It’s entirely possible that this is common knowledge, and I’m just a little late to the game. Even so, I think it’s fair to say that we tend to focus a bit more on the two elements that I mentioned first. Stories are retold in different settings all the time– think Shakespeare’s plays– and, at least when we like how it turns out, we don’t have any problem saying that it’s still the same story. As long as the plot and the characters remain the same, it’s easy to say that the story is fundamentally the same.

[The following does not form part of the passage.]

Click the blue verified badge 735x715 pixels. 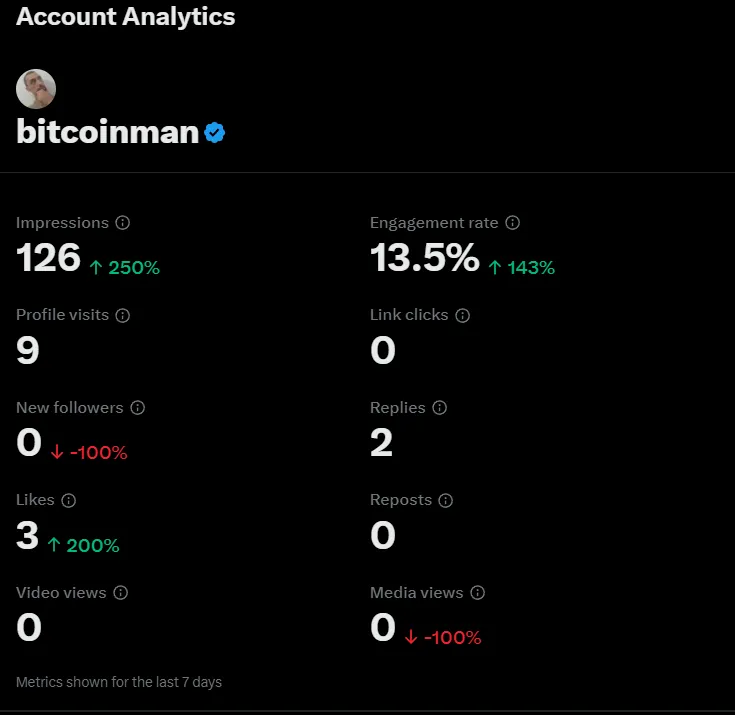click(215, 133)
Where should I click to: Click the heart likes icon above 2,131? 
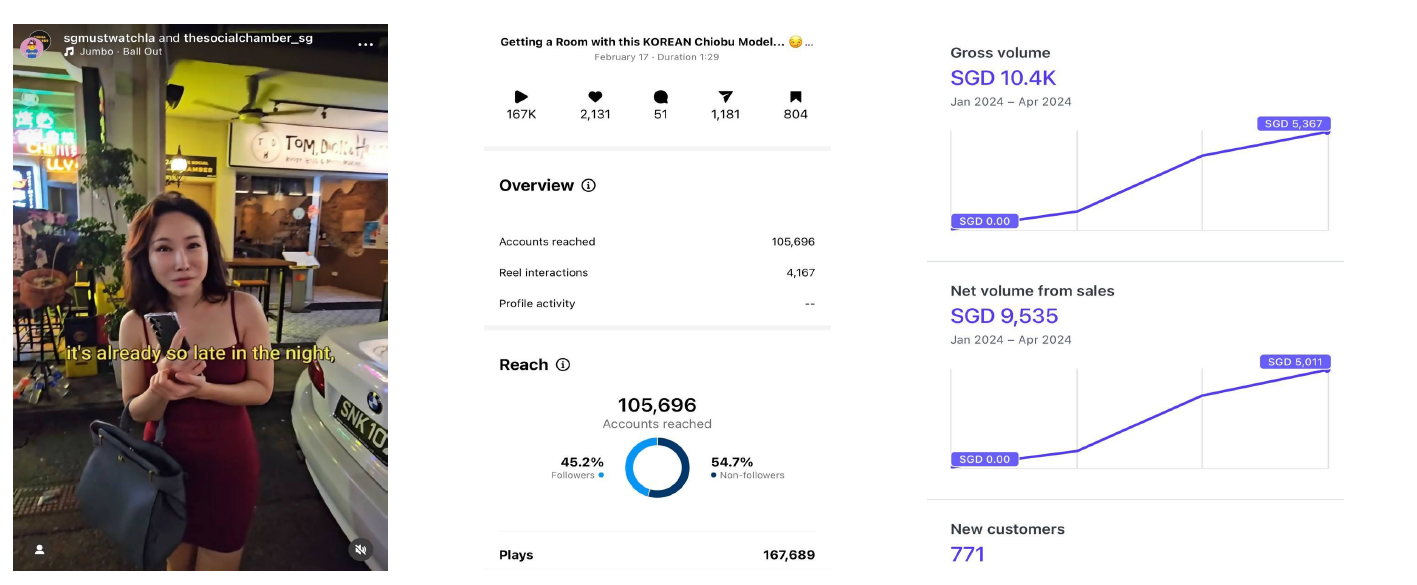(595, 97)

Of course, the fact that so many of the Bard’s plays have been retold and given a different location in time or space serves as evidence that the setting is a large part of what makes each particular story what it is. If it didn’t, there wouldn’t be any point in changing it in the first place. When Hamlet’s tragedy plays out in a modern day setting as opposed to medieval Denmark, different aspects stand out. One might expect to encounter a ghost in a drafty castle, but if that same ghost stalks the halls of a twentieth century military base he might seem a little more out of place, and even though the characters will ultimately react in more or less the same way in a faithful retelling, the incongruity draws our attention.

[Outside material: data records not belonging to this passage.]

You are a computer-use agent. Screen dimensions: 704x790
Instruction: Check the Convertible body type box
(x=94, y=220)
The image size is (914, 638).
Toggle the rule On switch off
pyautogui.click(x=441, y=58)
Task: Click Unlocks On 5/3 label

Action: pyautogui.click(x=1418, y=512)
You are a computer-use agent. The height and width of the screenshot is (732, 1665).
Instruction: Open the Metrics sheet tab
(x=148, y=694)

That’s a specific example, but the point holds true: a story might tell how a scrappy hero rises from nothing and fights to topple an oppressive dystopia, but if the story is set in a fantasy world with swords and magic, it would have a different theme than if the events played out on a space station in the distant future. The first describes what we are capable of doing to each other. The second makes a similar point, but also makes sure that we know that it’s not something relegated to a barbarous past.